Theorists believe the primary reason for the muscle shut-off is to prevent us from acting out our dreams. I wanted to offer an alternative perspective looking at the mechanical effects of REM atonia as a purpose to help re-imbibe the intervertebral discs.
In 2007, I submitted a hypothesis paper to The Lancet, which made it through to reviews. My hypothesis looked at REM and its relationship to the spine. At the root of it is the observation of something peculiar which happens to our muscles during REM. They shut off and are neurologically similar to paralysis. This was initially observed by French researcher Jouvet in 1965. He found a very active mental state in REM but paradoxically, total inactivity of the muscles, which he coined REM atonia.
Few pieces of the REM sleep puzzle seemed to fit, including perhaps why cetaceans do not experience REM the same way the rest of the mammals do. Their aquatic environment may be less challenging to cartilage and may not require the core muscles to shut off to allow recharging of the discs. Furthermore, we know REM sleep is known to be greatest in youth and declines with aging. Cartilage is a tissue that requires offloading. Perhaps the reason babies experience so much REM is because they have much more cartilage requiring mechanical offloading to supply nutrient influx.
Even with a few pieces of the puzzle seeming to fit, an article without data doesn’t hold much water. In the end, four out of the nine editors were in favour, and The Lancet rejected my manuscript.
I was actually surprised to even get that far in such a highly impactful journal. I continued to press for a publication and thereafter submitted to the Journal of Circadian Rhythms, which accepted and published my paper in 2009.

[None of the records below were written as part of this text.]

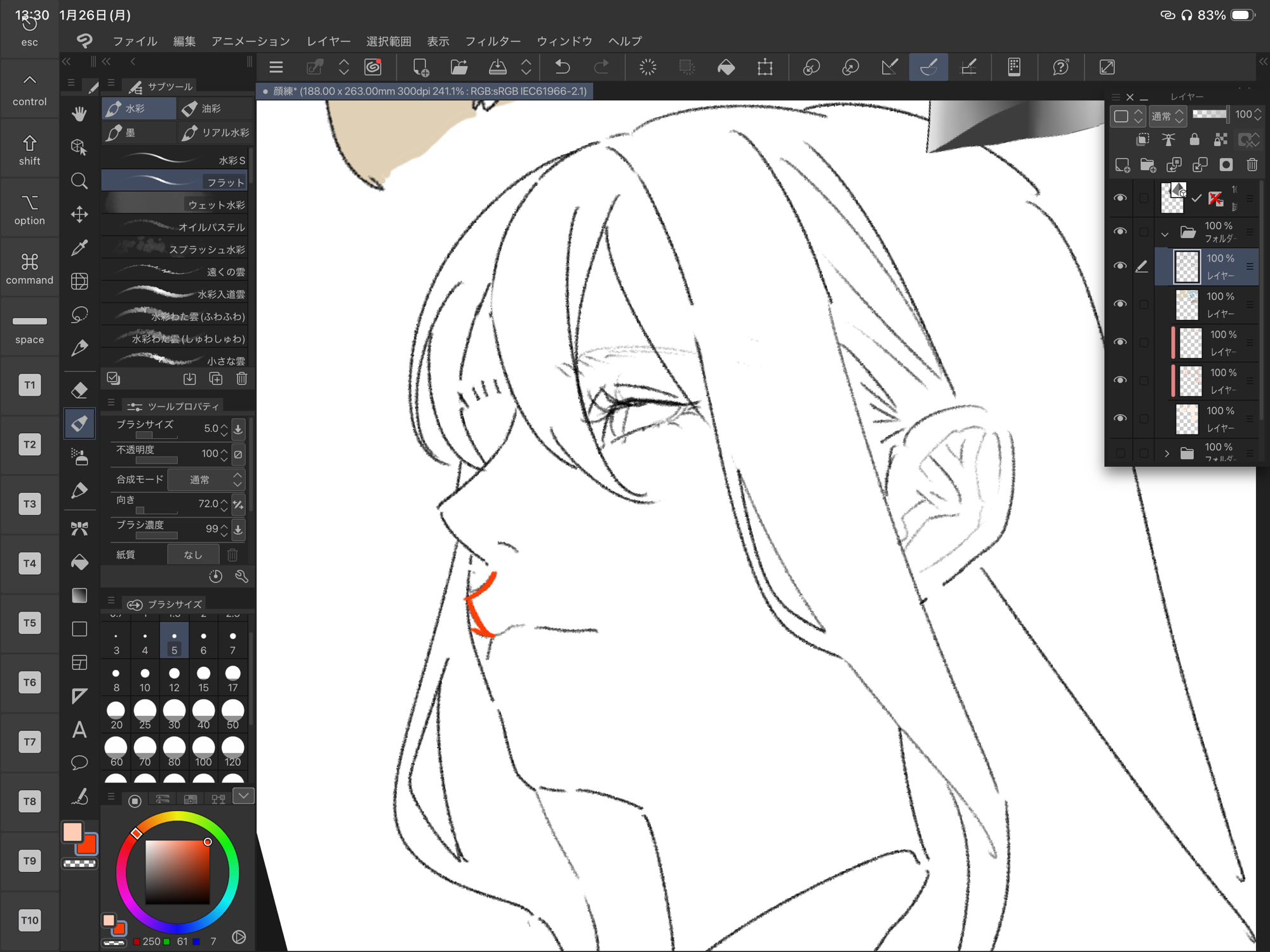Hide the selected layer with eye icon
1270x952 pixels.
coord(1120,266)
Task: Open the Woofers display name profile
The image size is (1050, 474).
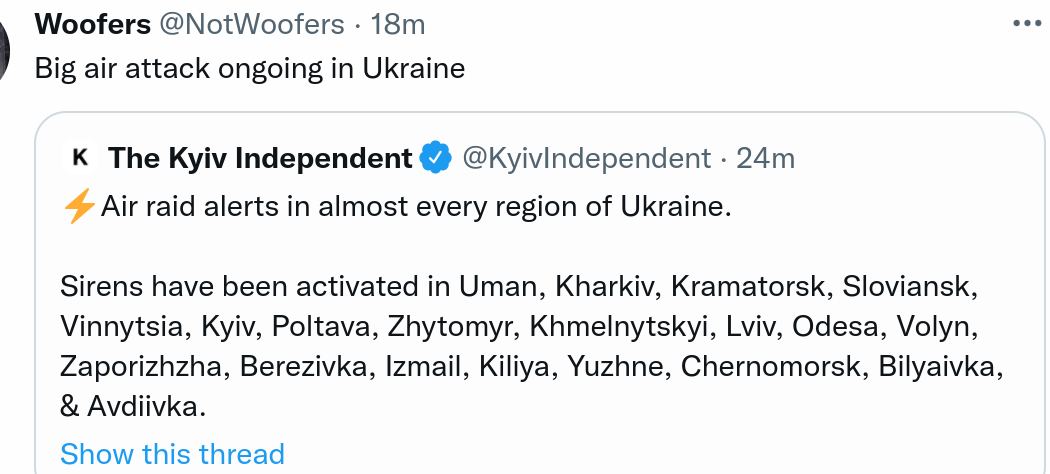Action: tap(93, 24)
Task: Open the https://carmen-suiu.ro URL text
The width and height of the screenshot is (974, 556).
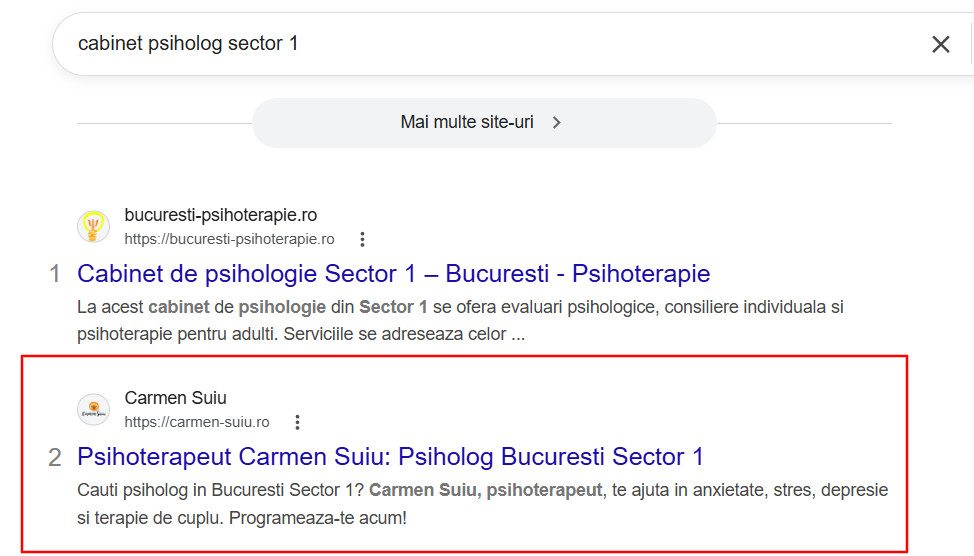Action: pyautogui.click(x=197, y=422)
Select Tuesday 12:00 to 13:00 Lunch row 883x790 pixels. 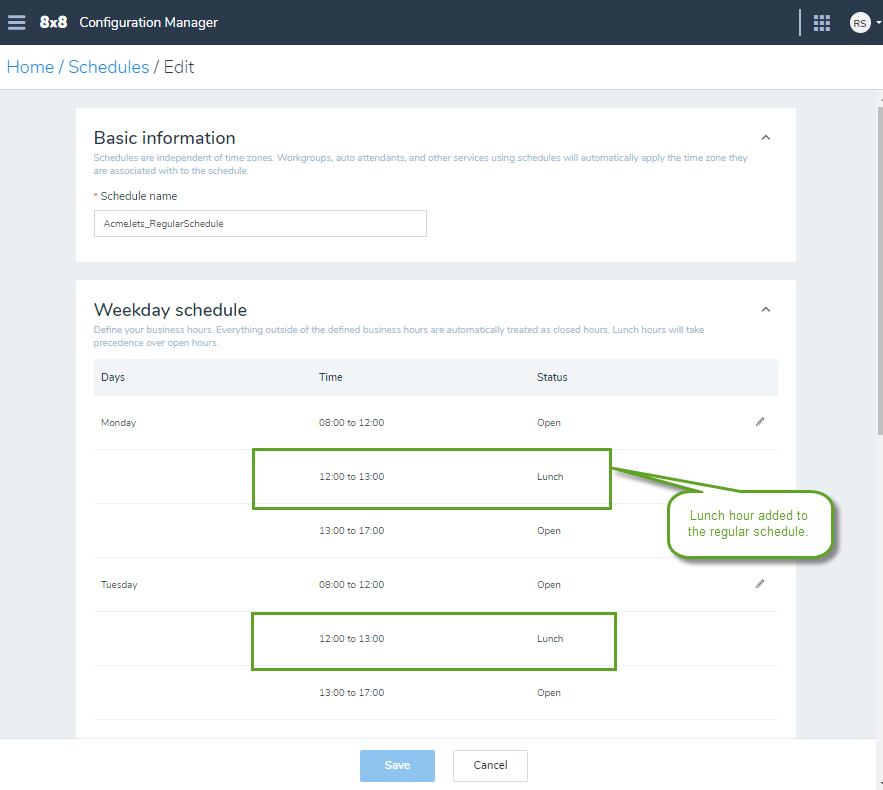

The crux of the publication speaks about the value of sleep to the spine, and in particular REM sleep and the atonia that accompanies it. Sleep plays a crucial role in the health of all individuals. What happens in REM sleep to recover tissues may be mechanical. Perhaps if we learn more about these physiological microenvironments, it will provide clues to further advance our mechanical strategies as practitioners.
Coming back to the patient who had trouble sleeping and was prescribed medical marijuana, I would like to offer a mechanism. I believe medical marijuana allowed the patient to achieve better quality and quantity of sleep, which in turn allowed further hydraulic recuperation of the intervertebral discs. Disc height loss was noticeable on her x-rays and therefore, logically, disc height gains could conceivably alleviate her symptoms, even if the height gains were only millimetres or fractions of millimetres.
The pure scientist reading this article may have already turned the page, but good research questions start with
Sleep is a magical time and I believe this can be the case for spine. Good sleep does matter clinically. A study published in June 2015 in the European Spine Journal found that “patients with non-specific neck and/or back pain and self-reported good sleep are more likely to experience a minimal clinically important difference in pain and disability compared to patients with impaired sleep with daytime consequences.”
As practitioners, we should be open to anything that could potentially improve the quality and quantity of sleep in our patients.